DATA SHOWN:
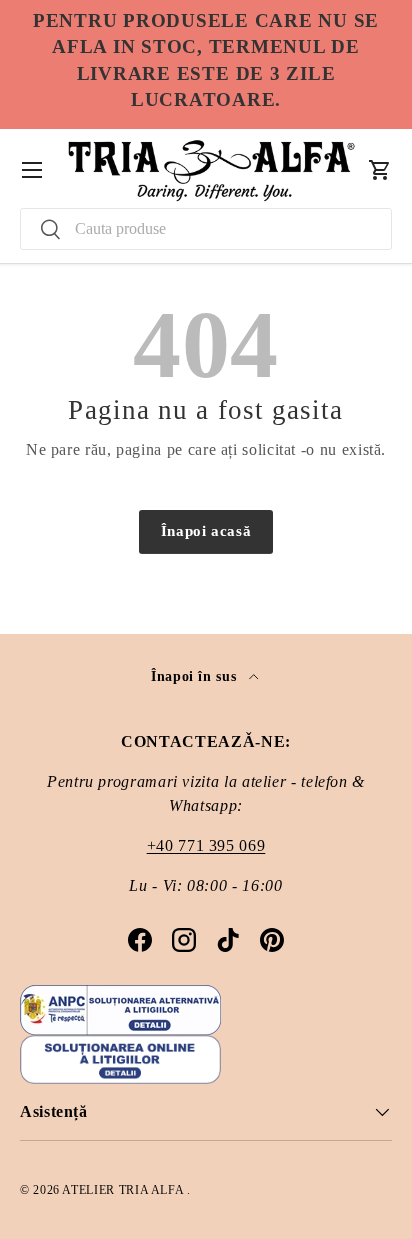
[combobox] (206, 229)
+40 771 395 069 (206, 845)
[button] (380, 170)
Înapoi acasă (206, 531)
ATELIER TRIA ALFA (124, 1190)
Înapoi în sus (196, 676)
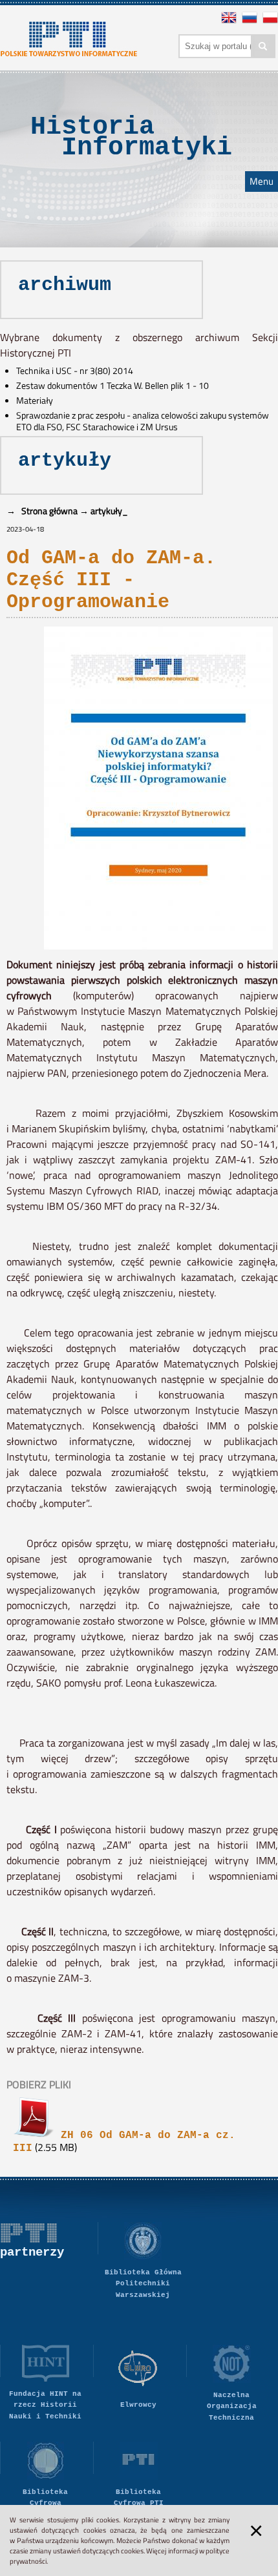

TASK STATEMENT: Please retype the whole listing above word for word and drop the pictures.

OUTPUT OF THE EXERCISE:
[combobox] (206, 229)
+40 771 395 069 (206, 845)
[button] (380, 170)
Înapoi acasă (206, 531)
ATELIER TRIA ALFA (124, 1190)
Înapoi în sus (196, 676)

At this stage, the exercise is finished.